In response to the International Energy Agency’s annual World Energy Investment Report
For immediate release
Every world leader has spent the last six months promising to deliver energy security and affordability. Today’s new energy investment data shows too many are doing the opposite. Unless leaders change course, fossil fuel investment is set to rise this year while clean energy investment stagnates.
The International Energy Agency’s annual World Energy Investment (WEI) Report is the world’s most authoritative assessment of where energy finance is flowing globally. Published each year, it tracks investment trends across energy types, regions, and types of investors. This year’s report comes at a moment of heightened geopolitical instability, energy price volatility, and growing pressure on governments to deliver affordable and secure energy.
In response to the report released today, Bronwen Tucker, Oil Change International Public Finance Lead, said:
“Every world leader has spent the last six months promising to deliver energy security and affordability. Today’s new energy investment data shows too many are doing the opposite. Unless leaders change course, fossil fuel investment is set to rise this year while clean energy investment stagnates. That means allowing fossil fuel executives and their wealthy shareholders to make billions from war, suffering, and energy insecurity and less energy access and higher bills for the rest of us.
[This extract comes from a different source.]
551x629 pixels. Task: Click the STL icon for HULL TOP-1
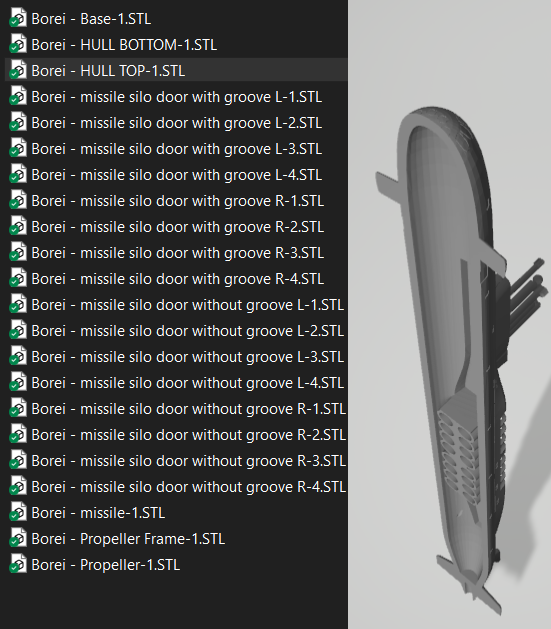[18, 71]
The reality is renewable energy and electrification are faster to build, cheaper to run, cleaner, and far more secure. Big Oil-friendly policies have put the US at the top for new fossil gas investments, while many African and Southeast Asian governments are working around significant barriers to accelerate renewable investment.
“Trump and Netanyahu’s illegal war on Iran and its continued disruption of the global energy market has underscored the urgency to phase out fossil fuels. Building this safe renewable future requires planned, government-led transitions with regulations, public funding, and new forms of international cooperation. Rich countries like the EU, Canada, UK, and Norway must phase out fossil fuels the fastest and stop blocking changes to outdated global debt, tax, and trade rules that make building a fair renewable energy future more expensive for everyone, but especially the most climate vulnerable countries.”